プレイボーイに恋をした場合~「未知の女の手紙」
プレイボーイとはまったく昭和的な言い回しですね。最近の言い方だったら、チャラいとでもいうんでしょうか。だけど、プレイボーイとチャラ男の間には、何か明確な違いがあるような気がしますねぇ。
どっちも私は無理だし、向こうの方も私のような人間のことは無理で、お互いに永遠にかかわり合うことのない人種なのですが(笑)
前回に続き「未知の女の手紙」シュテファン・ツヴァイクの短編小説のお話です。
R氏はお金持ちで独身で、軽薄な遊び人。女をとっかえひっかえ、そしてすぐに旅に出てしまう。
根なし草で、自由人、無責任で刹那的。
都会の軽薄な薄情さを体現したような人物なのです。
人当たりはよく、だれにでも優しい。
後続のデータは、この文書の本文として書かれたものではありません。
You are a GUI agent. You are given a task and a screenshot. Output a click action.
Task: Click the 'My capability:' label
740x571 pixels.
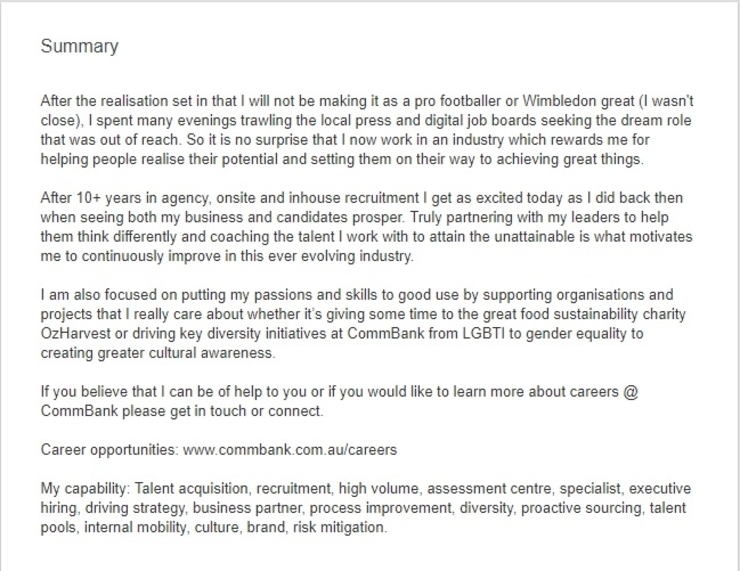coord(85,488)
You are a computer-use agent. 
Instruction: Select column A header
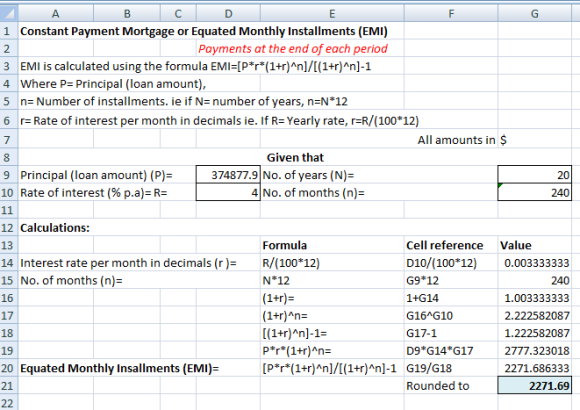55,14
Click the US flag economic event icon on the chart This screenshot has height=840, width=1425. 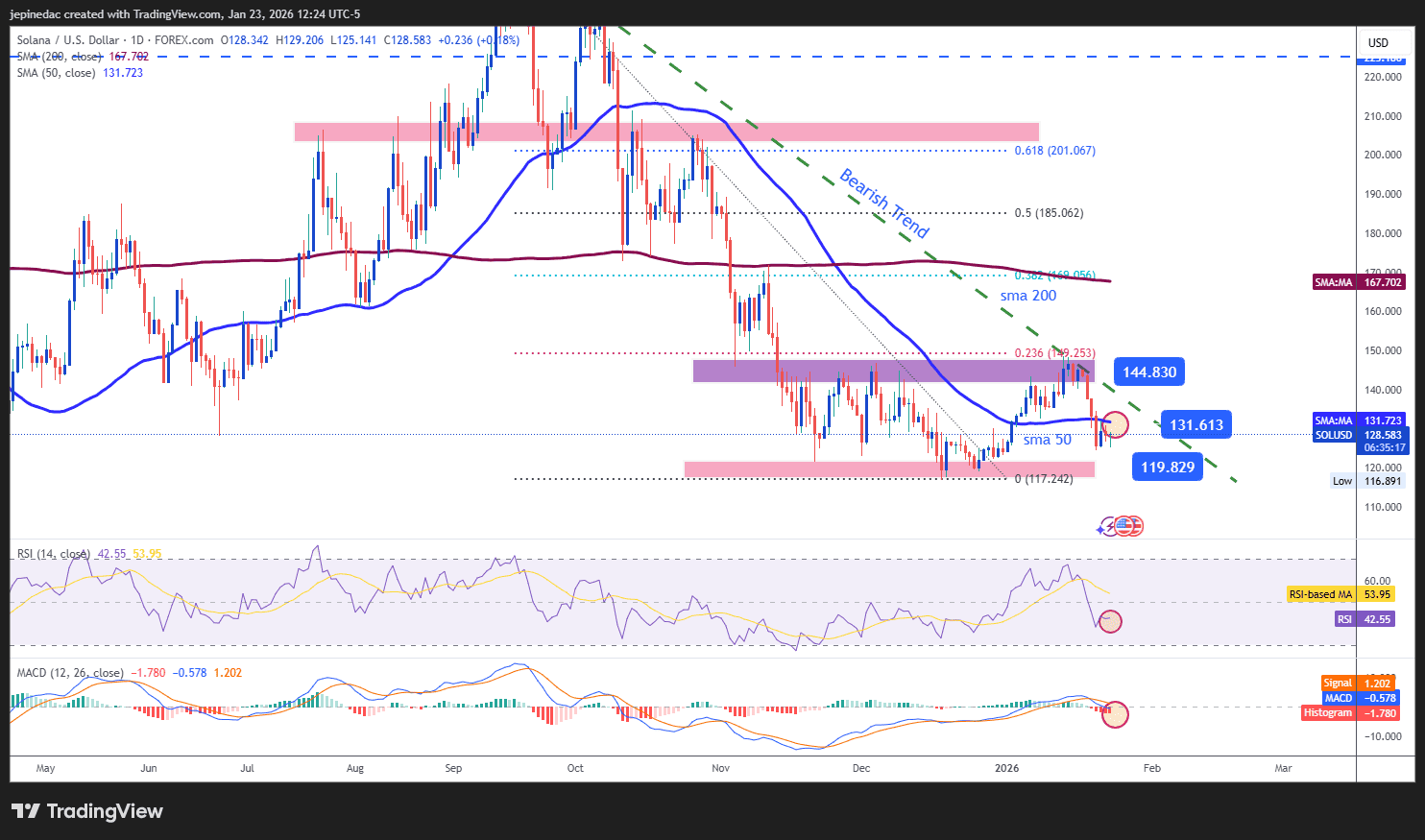pos(1123,525)
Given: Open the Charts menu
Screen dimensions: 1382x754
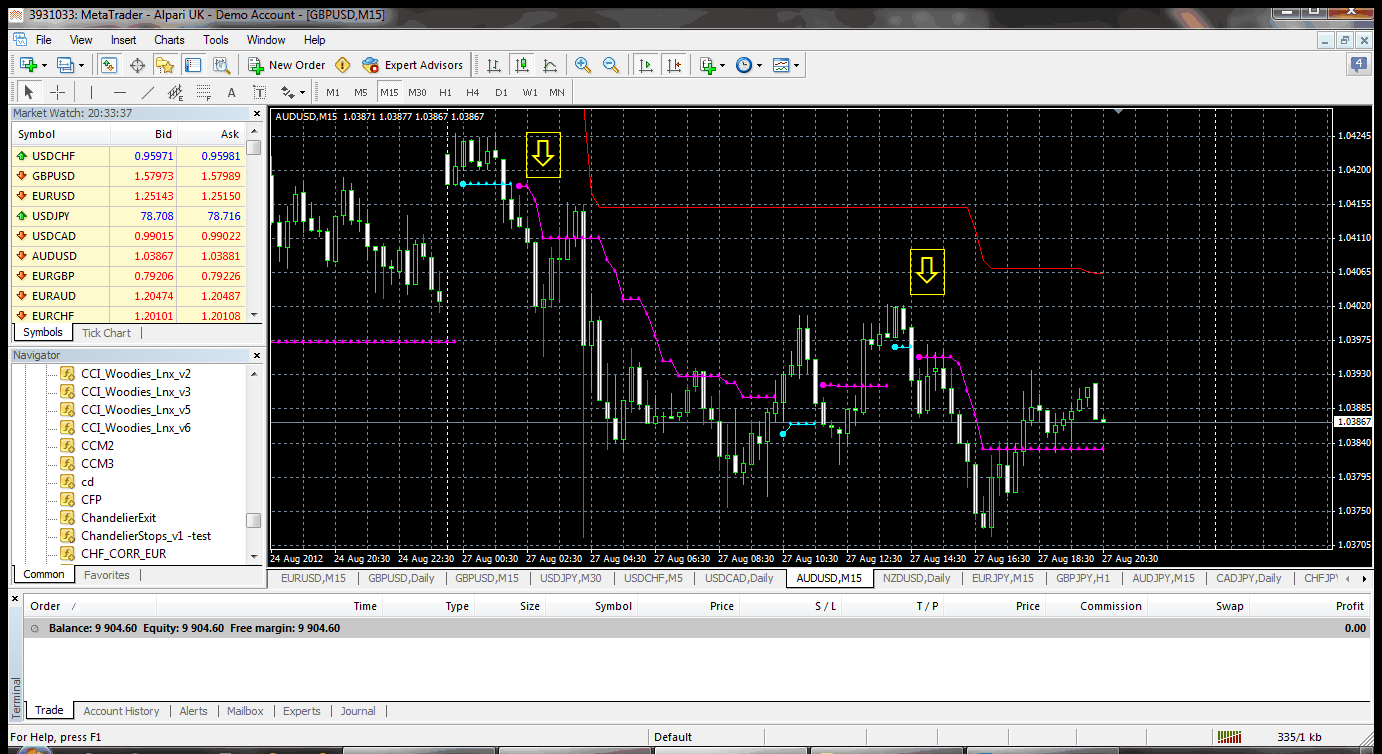Looking at the screenshot, I should pos(169,40).
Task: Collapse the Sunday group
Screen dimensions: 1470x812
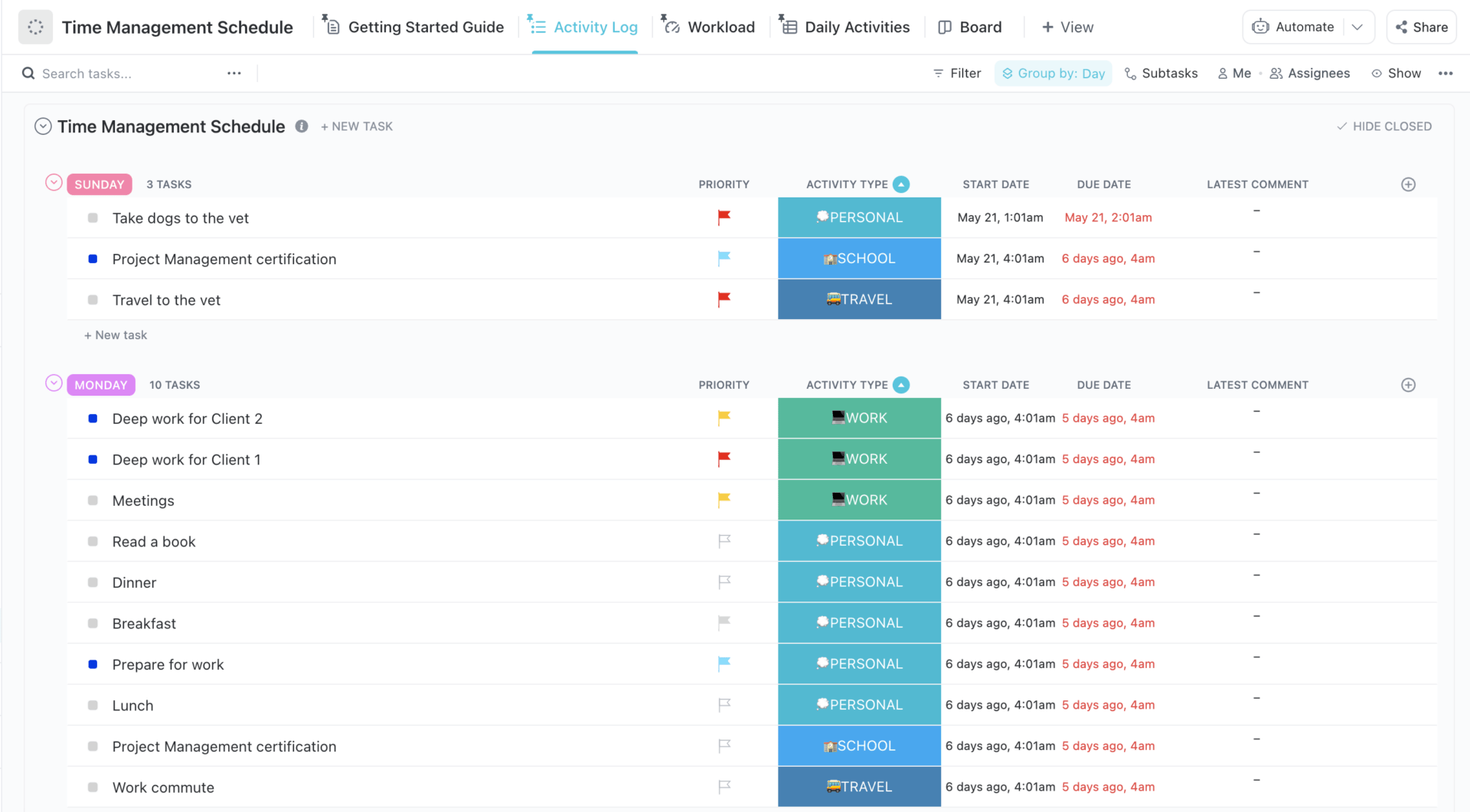Action: tap(54, 183)
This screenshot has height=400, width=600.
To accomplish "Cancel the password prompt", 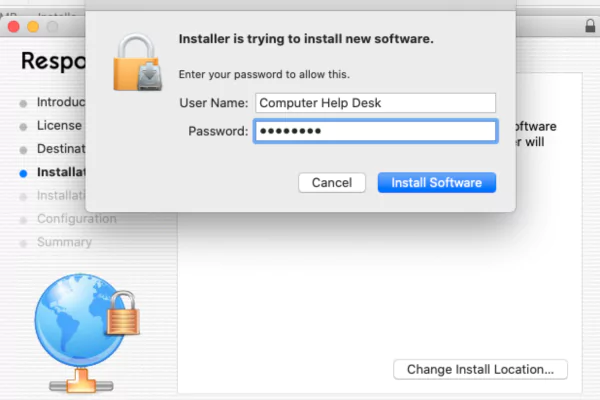I will coord(331,183).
博愛主義者とは聞こえがいいが、実体は「誰のことも愛することができない」人間なのです。
都会では、そうでないと上手に生きていけません。
都会で楽しくやっている人たちは、どこか軽薄で、刹那的で根なし草。一つの場所やもの、人に執着しない気軽さがあります。
余計な荷物は持たない身軽さと、無責任さが同居したような人たち。
表面的なもの、流動的なもの、形のない空気、雰囲気に流されて、居場所をひょいひょいと変えていく人たち。形の定まらないスライムみたいな生き物。
昨日言っていたことなのに、今日になって臆面もなく逆のことを言いだしたりするような人たち。その矛盾に本人は気づく余裕もない。立ち止まらない、過去を振り返らないので、そんなことにすら気づかず、無意識に他人を傷つけていく 。その傷のことすら、気づかない。気づかない、無意識だから覚えてない。